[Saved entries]
+--
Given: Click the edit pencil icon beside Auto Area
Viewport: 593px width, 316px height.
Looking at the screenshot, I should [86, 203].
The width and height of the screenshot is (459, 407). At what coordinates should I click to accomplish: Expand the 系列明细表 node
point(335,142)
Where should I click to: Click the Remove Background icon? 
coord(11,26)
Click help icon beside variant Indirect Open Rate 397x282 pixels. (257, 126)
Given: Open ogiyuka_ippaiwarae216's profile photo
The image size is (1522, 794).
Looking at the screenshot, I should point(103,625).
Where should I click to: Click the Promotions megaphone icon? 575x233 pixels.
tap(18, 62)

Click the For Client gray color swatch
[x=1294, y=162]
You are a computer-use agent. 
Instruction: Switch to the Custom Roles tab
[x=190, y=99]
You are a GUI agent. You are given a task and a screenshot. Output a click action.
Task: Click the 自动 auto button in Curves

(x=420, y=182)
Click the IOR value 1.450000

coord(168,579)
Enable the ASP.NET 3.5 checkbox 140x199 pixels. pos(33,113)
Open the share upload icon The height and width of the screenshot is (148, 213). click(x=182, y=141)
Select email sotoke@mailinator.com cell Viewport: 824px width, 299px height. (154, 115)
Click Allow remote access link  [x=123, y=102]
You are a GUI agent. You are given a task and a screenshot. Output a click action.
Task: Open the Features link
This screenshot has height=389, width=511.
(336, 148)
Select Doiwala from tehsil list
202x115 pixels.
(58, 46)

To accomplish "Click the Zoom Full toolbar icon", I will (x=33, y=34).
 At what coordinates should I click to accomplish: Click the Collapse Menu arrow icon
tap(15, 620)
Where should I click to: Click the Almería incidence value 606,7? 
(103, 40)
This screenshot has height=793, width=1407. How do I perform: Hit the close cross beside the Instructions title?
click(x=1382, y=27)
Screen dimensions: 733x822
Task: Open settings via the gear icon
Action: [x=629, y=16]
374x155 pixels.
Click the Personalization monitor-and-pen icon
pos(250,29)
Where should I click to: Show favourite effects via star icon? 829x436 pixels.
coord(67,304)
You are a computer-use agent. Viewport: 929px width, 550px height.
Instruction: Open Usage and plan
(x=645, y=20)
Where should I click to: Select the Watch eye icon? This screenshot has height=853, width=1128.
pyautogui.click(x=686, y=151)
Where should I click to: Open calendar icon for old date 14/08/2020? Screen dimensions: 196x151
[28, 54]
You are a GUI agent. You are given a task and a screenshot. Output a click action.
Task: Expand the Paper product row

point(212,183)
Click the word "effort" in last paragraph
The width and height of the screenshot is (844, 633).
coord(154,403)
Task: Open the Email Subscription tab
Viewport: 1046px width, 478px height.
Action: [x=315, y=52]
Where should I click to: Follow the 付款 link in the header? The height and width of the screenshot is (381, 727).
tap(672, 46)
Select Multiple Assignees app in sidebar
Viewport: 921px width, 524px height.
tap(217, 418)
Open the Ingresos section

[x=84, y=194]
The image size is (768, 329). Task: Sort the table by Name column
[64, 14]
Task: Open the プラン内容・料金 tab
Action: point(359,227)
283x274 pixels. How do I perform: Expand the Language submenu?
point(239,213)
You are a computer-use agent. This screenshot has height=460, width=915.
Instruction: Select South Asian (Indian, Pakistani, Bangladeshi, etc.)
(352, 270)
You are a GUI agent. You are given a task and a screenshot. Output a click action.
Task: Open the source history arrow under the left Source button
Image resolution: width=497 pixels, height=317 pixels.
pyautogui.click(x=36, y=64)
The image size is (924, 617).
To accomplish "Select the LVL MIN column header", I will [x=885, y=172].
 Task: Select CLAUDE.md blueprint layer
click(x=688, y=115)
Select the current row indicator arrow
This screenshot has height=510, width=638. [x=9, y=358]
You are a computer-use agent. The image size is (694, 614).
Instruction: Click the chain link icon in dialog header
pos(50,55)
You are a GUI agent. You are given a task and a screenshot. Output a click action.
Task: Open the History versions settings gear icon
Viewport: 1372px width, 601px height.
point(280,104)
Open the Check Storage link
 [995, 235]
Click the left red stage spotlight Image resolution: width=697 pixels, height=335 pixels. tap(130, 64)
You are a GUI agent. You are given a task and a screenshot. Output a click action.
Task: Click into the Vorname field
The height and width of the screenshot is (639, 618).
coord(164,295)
+--
**What the exercise asks:** Exactly as written, give the line containing "Click the left" and all remaining lines of the records.

**Result for this exercise:**
Click the left red stage spotlight Image resolution: width=697 pixels, height=335 pixels. tap(130, 64)
You are a GUI agent. You are given a task and a screenshot. Output a click action.
Task: Click into the Vorname field
The height and width of the screenshot is (639, 618).
coord(164,295)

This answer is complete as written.